Japan’s Endurance

October 16, 2013

How much more can Japan take before it falls into the ocean and ceases to exist?

With the latest natural disaster, a powerful typhoon hitting 75 miles south of Tokyo this morning, and packing winds of 110 mph, it doesn’t seem as though Japan gets enough breathing space before the next disaster hits them.

At this moment, the typhoon is triggering landslides, killing people, wiping out homes, crippling their airline industry, and causing more heartache than a country should have to endure.

Something just doesn’t feel right. A country that is so technologically advanced, should have countless safety precautions of every kind in place, and it doesn’t.

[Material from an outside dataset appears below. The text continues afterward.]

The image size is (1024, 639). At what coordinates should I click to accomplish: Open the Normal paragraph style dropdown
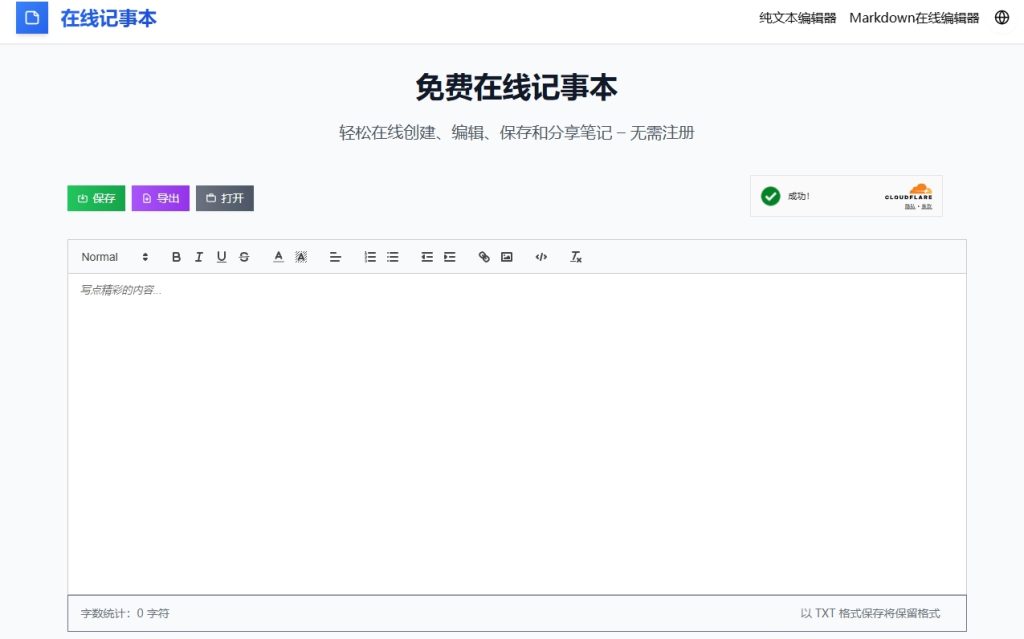pos(110,257)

Nuclear reactors have broken down and the toxicity from the leakages is spilling radioactive substances into our oceans and atmosphere that will be felt around the world for many centuries to come.

No matter how hard they try to contain the radioactivity from those reactors, it’s like closing the barn door after the horses have run out. It can’t be done. It has penetrated the ground and leaked into the ocean and all seafood will be affected for thousands of miles, coming to the shores of all these countries.

At the moment, Japan’s only operating nuclear reactor has been shut down for maintenance, leaving the country with no nuclear power supply for the second time in 40 years.

All 50 of the country’s reactors are now offline and the government hasn’t said when, or if, these reactors will get turned on. I have no idea if they have any workable backup plans or if it will continue to look like disorganized chaos.

I’m truly worried for the residents of Japan. It won’t be too much longer before airlines won’t be able to move large masses of people out of the country for those wanting to leave. I wish everyone could leave now and get to a safe place but nowadays, I don’t even know if there is such a thing as a safe place in the world.

And now it looks like more heavy rain and winds are being forecast and they haven’t even had a chance to find the survivors of this typhoon.

Money isn’t even the answer anymore. The only answer lies in scientists around the world coming together to solve this radioactivity problem that will be felt in every strata of society. I just hope they find the solution soon.